Only the lines from the one containing "This screenshot has" through the end of the listing are to be repeated, exactly and without pictures.

━━━━━━━━━━━━━━━━

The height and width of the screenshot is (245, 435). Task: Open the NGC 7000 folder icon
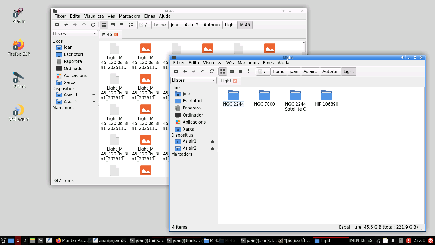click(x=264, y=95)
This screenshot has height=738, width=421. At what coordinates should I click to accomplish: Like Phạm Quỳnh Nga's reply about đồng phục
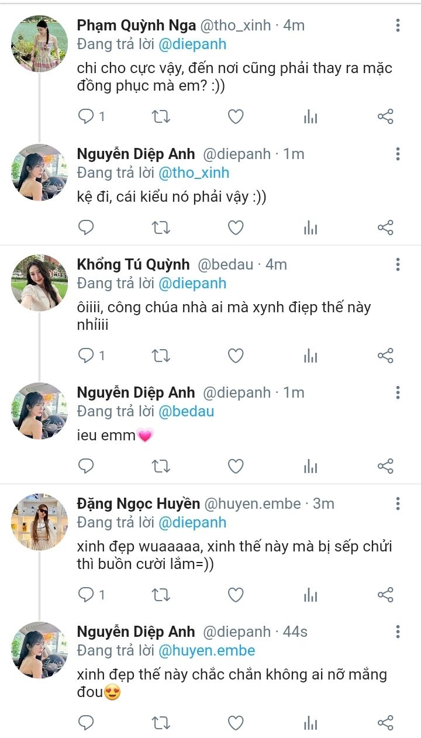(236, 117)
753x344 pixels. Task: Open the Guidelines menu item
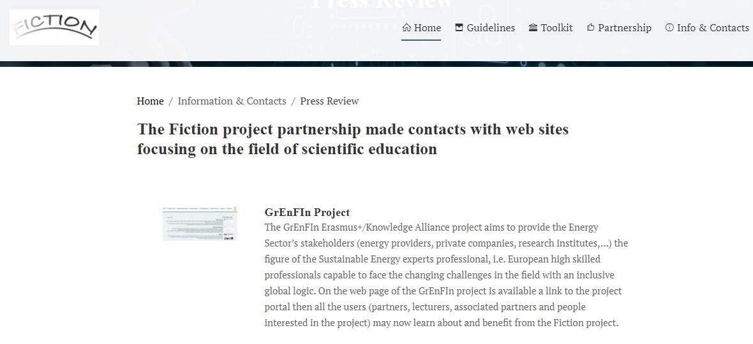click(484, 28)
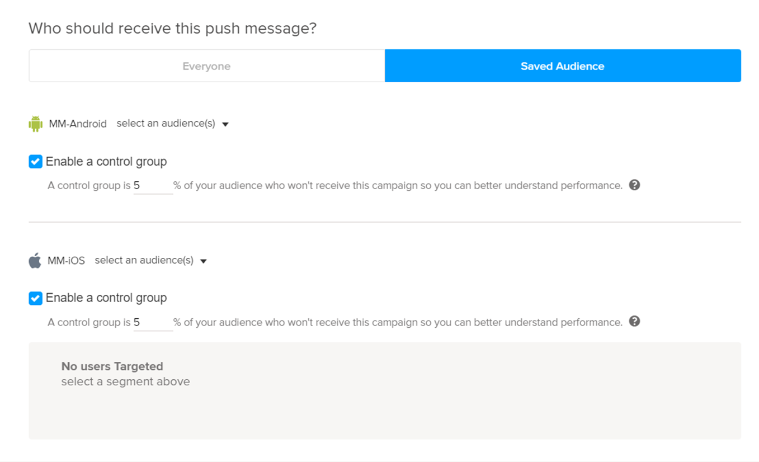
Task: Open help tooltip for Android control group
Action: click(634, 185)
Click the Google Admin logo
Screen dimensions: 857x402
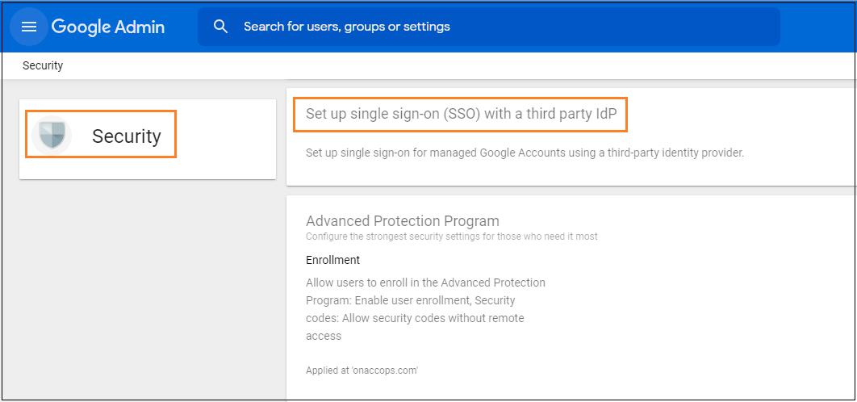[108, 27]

━━━━━━━━━━━━━━━━

### Solution
This screenshot has height=738, width=421. At what coordinates should I click to accomplish: Like Phạm Quỳnh Nga's reply about đồng phục
(236, 117)
753x344 pixels. Task: Open the Guidelines menu item
click(484, 28)
Task: Open help tooltip for Android control group
Action: click(634, 185)
Click the Google Admin logo
Screen dimensions: 857x402
[108, 27]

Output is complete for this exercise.